Studies of the suitability of drought indices for different applications indicate that a thorough depiction of drought events requires joint analysis of the covariation of multiple indicators such as rainfall, runoff and soil moisture conditions. However, current approaches do not objectively combine separate indicators into an overall assessment of drought for managing water resources and assessing impacts of climate variability. To address this need, we propose to:
– Expand, test and implement a multivariate drought analysis framework for combining multiple drought indicators probabilistically to improve the understanding of drought onset, development and termination. Indicators include precipitation, soil moisture and runoff, which are used in describing multiple drought aspects (meteorological, agricultural, hydrological).
– Assess the proposed multi-index approach as applied to the detection of drought characteristics such as onset, development and termination, and contrast performance with univariate approaches or subjective combinations.
– Diagnose physical underpinnings of variations in multivariate index performance for different droughts, with emphasis on the MAPP Drought Task Force (DTF) case studies. The index responds to covariation in water stress for multiple indices, and thus distinguishes false wet/dry signals by individual drought indicators.
– Use the proposed multivariate multi-index approach to assess 1-9 months drought predictions using seasonal forecast datasets (primarily from CFSv2 and NMME).
– Support the National Integrated Drought Information System (NIDIS) and the United States Drought Monitor (USDM), focusing both nationwide and with emphasis on prediction of severe droughts in the southwestern U.S. and associated decision support.

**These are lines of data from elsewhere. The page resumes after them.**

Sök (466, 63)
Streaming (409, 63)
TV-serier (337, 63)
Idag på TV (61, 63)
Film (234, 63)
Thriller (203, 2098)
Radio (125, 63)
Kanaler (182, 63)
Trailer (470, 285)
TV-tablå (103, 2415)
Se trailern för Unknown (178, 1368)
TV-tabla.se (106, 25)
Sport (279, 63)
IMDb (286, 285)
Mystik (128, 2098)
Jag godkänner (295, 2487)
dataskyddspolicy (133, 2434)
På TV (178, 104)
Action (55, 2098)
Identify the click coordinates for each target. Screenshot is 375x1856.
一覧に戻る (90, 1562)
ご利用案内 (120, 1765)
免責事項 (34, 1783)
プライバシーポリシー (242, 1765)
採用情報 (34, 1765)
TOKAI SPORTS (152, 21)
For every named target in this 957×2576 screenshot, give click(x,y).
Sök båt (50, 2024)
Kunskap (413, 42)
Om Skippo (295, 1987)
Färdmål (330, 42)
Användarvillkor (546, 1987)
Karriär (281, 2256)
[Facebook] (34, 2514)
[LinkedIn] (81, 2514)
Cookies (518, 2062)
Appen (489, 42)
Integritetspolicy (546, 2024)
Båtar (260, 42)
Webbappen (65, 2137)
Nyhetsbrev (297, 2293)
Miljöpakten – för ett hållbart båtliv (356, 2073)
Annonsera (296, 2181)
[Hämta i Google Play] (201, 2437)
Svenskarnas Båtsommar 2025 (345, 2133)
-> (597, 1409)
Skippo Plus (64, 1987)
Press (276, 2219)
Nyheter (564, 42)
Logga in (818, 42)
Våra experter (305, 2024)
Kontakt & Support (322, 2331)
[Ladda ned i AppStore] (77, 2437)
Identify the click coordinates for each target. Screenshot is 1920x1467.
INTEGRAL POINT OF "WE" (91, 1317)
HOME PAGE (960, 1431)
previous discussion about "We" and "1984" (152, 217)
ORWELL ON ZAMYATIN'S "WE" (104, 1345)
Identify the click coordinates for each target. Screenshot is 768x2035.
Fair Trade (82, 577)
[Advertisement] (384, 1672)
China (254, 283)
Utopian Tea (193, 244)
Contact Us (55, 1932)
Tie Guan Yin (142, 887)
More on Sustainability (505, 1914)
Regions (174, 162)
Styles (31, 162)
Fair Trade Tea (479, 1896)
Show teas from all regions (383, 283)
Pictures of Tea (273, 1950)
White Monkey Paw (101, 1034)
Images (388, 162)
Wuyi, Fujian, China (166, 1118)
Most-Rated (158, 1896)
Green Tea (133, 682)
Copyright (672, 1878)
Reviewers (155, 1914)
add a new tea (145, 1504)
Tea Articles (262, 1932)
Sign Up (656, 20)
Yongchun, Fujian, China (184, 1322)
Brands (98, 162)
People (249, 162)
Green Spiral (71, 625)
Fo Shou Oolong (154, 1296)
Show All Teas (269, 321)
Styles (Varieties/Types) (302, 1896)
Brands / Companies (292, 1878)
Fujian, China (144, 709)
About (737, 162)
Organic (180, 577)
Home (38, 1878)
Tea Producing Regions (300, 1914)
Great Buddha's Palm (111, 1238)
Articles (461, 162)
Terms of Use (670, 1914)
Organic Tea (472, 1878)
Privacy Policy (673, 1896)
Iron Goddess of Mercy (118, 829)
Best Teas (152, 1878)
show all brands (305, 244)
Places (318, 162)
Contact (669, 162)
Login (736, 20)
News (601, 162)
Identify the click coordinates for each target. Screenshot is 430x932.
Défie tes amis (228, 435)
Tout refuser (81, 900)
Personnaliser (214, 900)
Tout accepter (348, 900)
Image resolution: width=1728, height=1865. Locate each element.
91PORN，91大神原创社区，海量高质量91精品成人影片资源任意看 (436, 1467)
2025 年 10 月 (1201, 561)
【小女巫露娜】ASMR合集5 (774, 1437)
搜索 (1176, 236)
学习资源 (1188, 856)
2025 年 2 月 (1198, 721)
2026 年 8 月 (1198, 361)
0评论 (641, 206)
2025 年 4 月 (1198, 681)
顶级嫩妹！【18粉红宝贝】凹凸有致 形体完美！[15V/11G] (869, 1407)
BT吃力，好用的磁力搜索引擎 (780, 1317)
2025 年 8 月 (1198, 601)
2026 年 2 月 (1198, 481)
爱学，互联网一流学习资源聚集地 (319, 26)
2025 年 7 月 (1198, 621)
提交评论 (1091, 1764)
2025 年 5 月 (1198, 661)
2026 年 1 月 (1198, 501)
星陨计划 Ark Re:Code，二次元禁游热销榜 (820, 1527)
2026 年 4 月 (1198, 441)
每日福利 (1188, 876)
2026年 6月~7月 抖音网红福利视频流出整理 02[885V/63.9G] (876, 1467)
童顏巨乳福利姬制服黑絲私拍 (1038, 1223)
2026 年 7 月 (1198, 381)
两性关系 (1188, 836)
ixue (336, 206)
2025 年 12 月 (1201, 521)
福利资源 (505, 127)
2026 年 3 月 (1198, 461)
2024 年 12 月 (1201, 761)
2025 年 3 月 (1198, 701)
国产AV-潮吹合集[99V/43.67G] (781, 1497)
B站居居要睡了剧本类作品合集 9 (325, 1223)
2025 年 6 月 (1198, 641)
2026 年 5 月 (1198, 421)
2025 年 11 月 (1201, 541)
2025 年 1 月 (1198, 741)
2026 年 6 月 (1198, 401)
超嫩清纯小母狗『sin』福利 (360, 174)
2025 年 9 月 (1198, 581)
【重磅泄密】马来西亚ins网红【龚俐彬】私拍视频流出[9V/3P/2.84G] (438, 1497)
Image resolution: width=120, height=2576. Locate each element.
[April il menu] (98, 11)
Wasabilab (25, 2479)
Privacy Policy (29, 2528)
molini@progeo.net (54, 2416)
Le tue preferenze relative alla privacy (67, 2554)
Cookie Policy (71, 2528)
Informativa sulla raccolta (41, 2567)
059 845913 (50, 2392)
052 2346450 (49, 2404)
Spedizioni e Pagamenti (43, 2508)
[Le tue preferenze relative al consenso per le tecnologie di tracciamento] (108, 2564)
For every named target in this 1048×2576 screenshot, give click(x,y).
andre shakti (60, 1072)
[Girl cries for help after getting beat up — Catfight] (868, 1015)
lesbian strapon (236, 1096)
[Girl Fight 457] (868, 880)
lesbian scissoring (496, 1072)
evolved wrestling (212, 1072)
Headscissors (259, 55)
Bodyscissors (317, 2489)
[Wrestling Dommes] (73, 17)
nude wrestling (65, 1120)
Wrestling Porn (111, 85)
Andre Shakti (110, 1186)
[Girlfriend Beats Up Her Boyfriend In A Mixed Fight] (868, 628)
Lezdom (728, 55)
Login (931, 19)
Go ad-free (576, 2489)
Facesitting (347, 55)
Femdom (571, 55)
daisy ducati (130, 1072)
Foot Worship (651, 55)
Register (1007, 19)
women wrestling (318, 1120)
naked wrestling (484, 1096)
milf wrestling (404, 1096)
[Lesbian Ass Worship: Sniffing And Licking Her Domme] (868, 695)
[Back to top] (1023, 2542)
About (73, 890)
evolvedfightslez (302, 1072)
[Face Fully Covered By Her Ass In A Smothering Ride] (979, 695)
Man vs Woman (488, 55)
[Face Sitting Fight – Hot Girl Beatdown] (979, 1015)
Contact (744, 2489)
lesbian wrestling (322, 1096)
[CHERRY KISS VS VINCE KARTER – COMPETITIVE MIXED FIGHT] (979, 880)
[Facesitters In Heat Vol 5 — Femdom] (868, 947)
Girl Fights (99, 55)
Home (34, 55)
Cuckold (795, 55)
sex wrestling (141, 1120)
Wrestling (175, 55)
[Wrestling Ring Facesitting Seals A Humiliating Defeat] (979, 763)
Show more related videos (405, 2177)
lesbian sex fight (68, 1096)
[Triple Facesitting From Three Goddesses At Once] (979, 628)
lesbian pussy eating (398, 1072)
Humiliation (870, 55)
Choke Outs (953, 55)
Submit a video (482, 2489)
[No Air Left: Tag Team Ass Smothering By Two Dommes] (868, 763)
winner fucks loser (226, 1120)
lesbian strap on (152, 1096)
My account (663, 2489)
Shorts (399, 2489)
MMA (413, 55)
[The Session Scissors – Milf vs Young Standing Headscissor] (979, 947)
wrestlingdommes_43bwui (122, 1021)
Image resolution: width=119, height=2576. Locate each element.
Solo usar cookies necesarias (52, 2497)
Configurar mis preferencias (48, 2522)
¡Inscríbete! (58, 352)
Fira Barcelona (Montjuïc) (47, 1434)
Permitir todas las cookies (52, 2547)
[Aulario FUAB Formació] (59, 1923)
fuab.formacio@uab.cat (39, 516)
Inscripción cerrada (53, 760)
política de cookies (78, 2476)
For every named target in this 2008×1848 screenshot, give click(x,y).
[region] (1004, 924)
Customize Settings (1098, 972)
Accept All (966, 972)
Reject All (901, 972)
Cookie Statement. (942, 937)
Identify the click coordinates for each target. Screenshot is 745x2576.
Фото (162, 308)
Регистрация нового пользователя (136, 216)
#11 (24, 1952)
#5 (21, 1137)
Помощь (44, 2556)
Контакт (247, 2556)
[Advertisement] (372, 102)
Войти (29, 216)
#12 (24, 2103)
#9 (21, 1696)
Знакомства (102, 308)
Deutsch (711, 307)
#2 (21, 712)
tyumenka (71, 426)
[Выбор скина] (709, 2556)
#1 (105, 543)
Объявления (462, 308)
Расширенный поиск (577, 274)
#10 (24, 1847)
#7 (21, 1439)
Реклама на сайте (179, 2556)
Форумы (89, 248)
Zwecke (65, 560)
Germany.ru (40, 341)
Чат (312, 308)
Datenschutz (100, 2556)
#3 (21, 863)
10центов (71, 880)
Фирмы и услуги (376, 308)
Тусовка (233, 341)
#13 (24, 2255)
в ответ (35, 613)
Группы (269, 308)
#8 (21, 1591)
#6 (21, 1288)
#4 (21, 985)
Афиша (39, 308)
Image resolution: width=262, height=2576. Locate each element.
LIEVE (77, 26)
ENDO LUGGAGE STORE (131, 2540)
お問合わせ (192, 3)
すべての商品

The proposed project coordinates with the National Drought Mitigation Center and the California Dept. of Water Resources, and with technical linkages to the NOAA/NCEP and the DTF. The proposed work follows the capability assessment protocol introduced by the DTF, and addresses two primary objectives of the MAPP-Drought program: (a) improving methodologies for global to regional-scale analysis and predictions and (b) developing integrated assessment and prediction capabilities relevant to decision makers, and particularly the opportunity to integrate diverse data sources. The project goals also support NOAA’s strategic objectives in the climate area, namely, “to identify causes and effects of [changes in climate variability and their impacts], produce accurate predictions, identify risks and vulnerabilities, and inform decisions”.